Everything Was Delivered

When Bob Dylan swept into the Mann Center with Jimmy Vaughn and co.

· 4 min read
Everything Was Delivered

Tyler

Bob Dylan, Jimmie Vaughn & The Tilt-A-Whirl Band, Brittney Spencer
The Mann Center for the Performing Arts
5201 Parkside Ave.
Philadelphia
July 14, 2026

It feels silly to say, but launching into the task of writing about Bob Dylan, in any capacity or context, one might feel – I feel – like one needs to justify upfront – again, me talking here – the framework they’re choosing. That he inspires, or demands, a moment of pause, and caution before proceeding, is a testament to the fact that Dylan-as-subject is a behemoth, a titan, a gargantuan problem for anyone hoping to somehow grapple with the 20th century; he’s also a true song-and-dance man, and a notable one. (People writing about Bob Dylan love to tell you what he is.) 

I’ve been thinking about the idea that we’re always unconsciously telling a story, that we have our own distinct ways of choosing how to view or interpret reality.
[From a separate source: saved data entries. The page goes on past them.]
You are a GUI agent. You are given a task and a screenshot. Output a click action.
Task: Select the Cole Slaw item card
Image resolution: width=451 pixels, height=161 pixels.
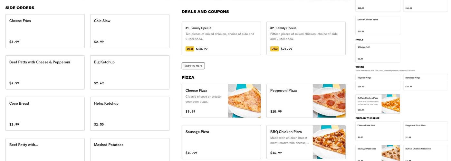pyautogui.click(x=130, y=31)
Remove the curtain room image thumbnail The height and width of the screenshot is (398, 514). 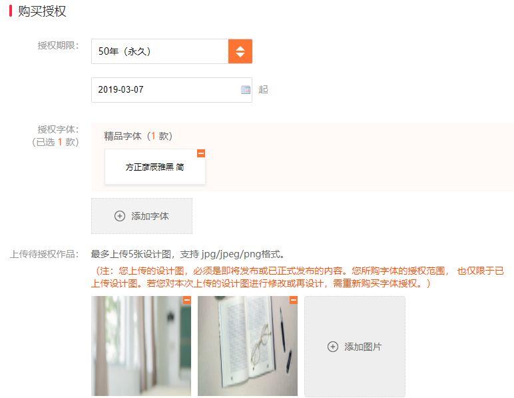187,300
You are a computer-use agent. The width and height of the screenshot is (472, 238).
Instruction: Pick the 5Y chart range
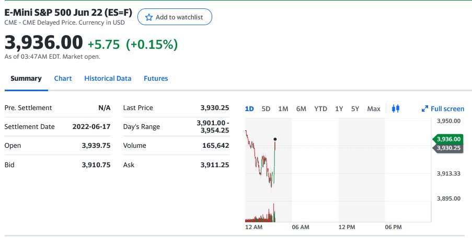pyautogui.click(x=355, y=109)
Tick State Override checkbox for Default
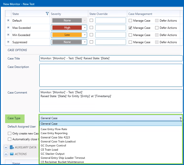184x165 pixels. point(91,20)
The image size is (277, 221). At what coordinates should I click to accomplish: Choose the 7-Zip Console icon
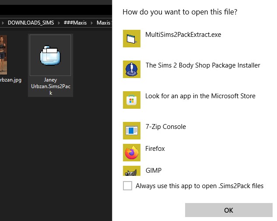click(x=132, y=131)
Walking out of the Mann Center last night toward the minivan I shared with seven friends to carpool to the concert was a perfect five-minute case study in the subjectivity we all carry into an event: One friend took to describing feeling that the show was great with an air of the entire weight of Western civilization bearing down on the significance of Bob Dylan in a feedback loop of power. A 72-year-old man we spoke to who overheard us said he’d seen Bob live in the ’60s and ’70s and missed the old stuff. Hs wife said, in effect, “This is my husband’s thing, but I liked it, and I really liked Jimmie Vaughn.”

Basically, Dylan has written, I’m guessing, a million songs, and that’s a million stories, and it all collides with his countless audiences in so many ways that it’s impossible for me to tell any story other than one: my own.

So where to actually begin? Usually, for me, it’s the music. Dylan and his band –right-hand man Tony Garnier on electric and upright bass, Anton Fig on Drums, Joel Paterson on hollow-body electric, and Julian Lage on telecaster – took the stage right around sunset, and right away, it was a thrill. Sure, part of that was the joy of confirmed suspicion and expectation; Lage is one of my favorite jazz guitarists, and was rumored to be rejoining the band after surprisingly landing the gig only to depart for a spell. On the surface this guy is vastly overqualified for the task of rhythm guitar in a bluesy roots-music five-piece, but this is no ordinary band and no ordinary songbook.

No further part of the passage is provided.